Mice bearing a metastatic variant of Lewis lung carcinoma (LLC-C3) were studied to determine if there might be a relationship between tumor induced hematopoiesis and immune suppression. Growth of LLC-C3 in C57BL/6 mice corresponded with increased hematopoiesis and an increase in the proportion of monocytes in the peripheral blood, spleen, and bone marrow. The LLC-C3 cells secreted colony stimulating factor activity and, thus, could have directly stimulated the hematopoiesis in the hosts. As tumor growth progressed, the bone marrow of the tumor bearing mice became suppressive to T-cell blastogenesis. The bone marrow suppressor cells obtained from mice bearing large (greater than 3 g) LLC-C3 tumors were nonadherent to nylon wool, sensitive to treatment with L-leucine methyl ester, insensitive to treatment with anti-Thy-1.2 and complement, and mediated their suppression through an indomethacin sensitive mechanism.
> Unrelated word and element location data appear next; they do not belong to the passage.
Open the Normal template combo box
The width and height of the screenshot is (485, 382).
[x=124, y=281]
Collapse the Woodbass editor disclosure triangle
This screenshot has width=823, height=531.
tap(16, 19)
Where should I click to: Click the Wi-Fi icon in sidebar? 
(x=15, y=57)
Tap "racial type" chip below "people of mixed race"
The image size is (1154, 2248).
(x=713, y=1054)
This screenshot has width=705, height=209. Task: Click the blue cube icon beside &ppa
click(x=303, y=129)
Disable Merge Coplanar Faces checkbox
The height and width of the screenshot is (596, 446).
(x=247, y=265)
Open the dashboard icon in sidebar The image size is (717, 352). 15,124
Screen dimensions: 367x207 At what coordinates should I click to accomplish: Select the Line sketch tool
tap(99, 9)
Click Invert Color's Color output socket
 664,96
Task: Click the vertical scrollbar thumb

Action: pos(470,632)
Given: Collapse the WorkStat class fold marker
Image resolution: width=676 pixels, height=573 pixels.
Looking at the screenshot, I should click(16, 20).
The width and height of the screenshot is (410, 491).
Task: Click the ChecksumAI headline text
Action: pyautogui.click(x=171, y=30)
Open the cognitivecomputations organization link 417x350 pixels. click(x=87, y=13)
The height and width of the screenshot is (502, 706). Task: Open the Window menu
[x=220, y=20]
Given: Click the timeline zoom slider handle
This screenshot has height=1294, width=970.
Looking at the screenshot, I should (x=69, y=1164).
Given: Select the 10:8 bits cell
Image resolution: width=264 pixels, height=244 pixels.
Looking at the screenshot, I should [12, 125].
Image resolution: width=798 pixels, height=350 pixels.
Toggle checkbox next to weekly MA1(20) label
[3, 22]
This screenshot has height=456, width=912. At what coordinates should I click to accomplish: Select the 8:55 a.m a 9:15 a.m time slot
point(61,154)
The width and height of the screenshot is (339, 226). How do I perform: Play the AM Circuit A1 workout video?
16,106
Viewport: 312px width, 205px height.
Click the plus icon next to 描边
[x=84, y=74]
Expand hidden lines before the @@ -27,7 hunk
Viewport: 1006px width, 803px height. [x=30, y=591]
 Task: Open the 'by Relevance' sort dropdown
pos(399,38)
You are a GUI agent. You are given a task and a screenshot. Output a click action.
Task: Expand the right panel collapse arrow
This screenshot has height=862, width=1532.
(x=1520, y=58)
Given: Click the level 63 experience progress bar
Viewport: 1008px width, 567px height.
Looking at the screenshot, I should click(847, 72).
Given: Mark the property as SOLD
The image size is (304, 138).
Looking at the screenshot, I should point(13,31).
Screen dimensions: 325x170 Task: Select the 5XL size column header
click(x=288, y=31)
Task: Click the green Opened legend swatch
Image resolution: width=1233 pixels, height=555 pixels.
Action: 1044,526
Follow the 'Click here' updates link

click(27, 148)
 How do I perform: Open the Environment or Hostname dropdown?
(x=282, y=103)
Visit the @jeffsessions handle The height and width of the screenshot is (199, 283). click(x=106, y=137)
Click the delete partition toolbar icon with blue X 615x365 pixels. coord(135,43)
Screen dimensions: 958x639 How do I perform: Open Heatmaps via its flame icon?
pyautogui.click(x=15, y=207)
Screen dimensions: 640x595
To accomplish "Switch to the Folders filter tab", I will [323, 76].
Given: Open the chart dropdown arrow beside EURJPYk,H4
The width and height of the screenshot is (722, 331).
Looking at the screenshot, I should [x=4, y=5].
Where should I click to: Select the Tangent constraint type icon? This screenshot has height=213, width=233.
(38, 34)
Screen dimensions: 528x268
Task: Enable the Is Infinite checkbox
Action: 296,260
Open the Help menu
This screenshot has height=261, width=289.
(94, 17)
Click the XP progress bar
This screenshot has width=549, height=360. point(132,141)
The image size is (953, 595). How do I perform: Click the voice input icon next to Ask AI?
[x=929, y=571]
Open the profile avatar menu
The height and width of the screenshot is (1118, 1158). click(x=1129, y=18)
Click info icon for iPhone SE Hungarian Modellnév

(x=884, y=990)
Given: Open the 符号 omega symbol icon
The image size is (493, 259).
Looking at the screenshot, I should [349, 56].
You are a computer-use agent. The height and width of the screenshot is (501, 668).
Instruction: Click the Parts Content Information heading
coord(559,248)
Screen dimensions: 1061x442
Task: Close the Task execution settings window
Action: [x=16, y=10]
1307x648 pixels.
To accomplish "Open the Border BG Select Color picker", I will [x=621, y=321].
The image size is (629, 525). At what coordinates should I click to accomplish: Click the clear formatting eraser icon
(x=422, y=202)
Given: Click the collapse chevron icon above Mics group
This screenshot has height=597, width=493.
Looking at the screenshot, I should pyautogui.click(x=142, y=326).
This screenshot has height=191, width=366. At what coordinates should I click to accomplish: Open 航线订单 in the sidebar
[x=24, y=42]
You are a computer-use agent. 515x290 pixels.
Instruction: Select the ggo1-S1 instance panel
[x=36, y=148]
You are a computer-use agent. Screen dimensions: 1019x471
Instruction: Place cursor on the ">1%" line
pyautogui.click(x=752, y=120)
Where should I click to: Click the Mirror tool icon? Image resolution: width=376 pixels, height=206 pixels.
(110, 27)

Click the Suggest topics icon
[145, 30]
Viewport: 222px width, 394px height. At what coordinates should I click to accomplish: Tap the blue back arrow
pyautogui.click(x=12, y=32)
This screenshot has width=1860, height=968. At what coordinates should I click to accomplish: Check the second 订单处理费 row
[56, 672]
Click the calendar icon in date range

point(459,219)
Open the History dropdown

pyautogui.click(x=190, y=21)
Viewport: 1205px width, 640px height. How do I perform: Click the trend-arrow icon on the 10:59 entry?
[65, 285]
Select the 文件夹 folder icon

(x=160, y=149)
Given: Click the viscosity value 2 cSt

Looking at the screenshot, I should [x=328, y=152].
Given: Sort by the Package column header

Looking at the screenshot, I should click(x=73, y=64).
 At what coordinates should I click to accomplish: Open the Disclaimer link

Secretion of colony stimulating factor activity by the LLC-C3 cells could have induced the appearance of the bone marrow suppressor cells since normal bone marrow cells which were cultured in the presence of LLC-C3 culture supernatants had an increased proportion of monocytes and were suppressive to T-lymphocyte blastogenesis. Our results suggest that the colony stimulating factor activity produced by LLC-C3 cells stimulates hematopoiesis which, in turn, could result in the appearance of bone marrow suppressor cells.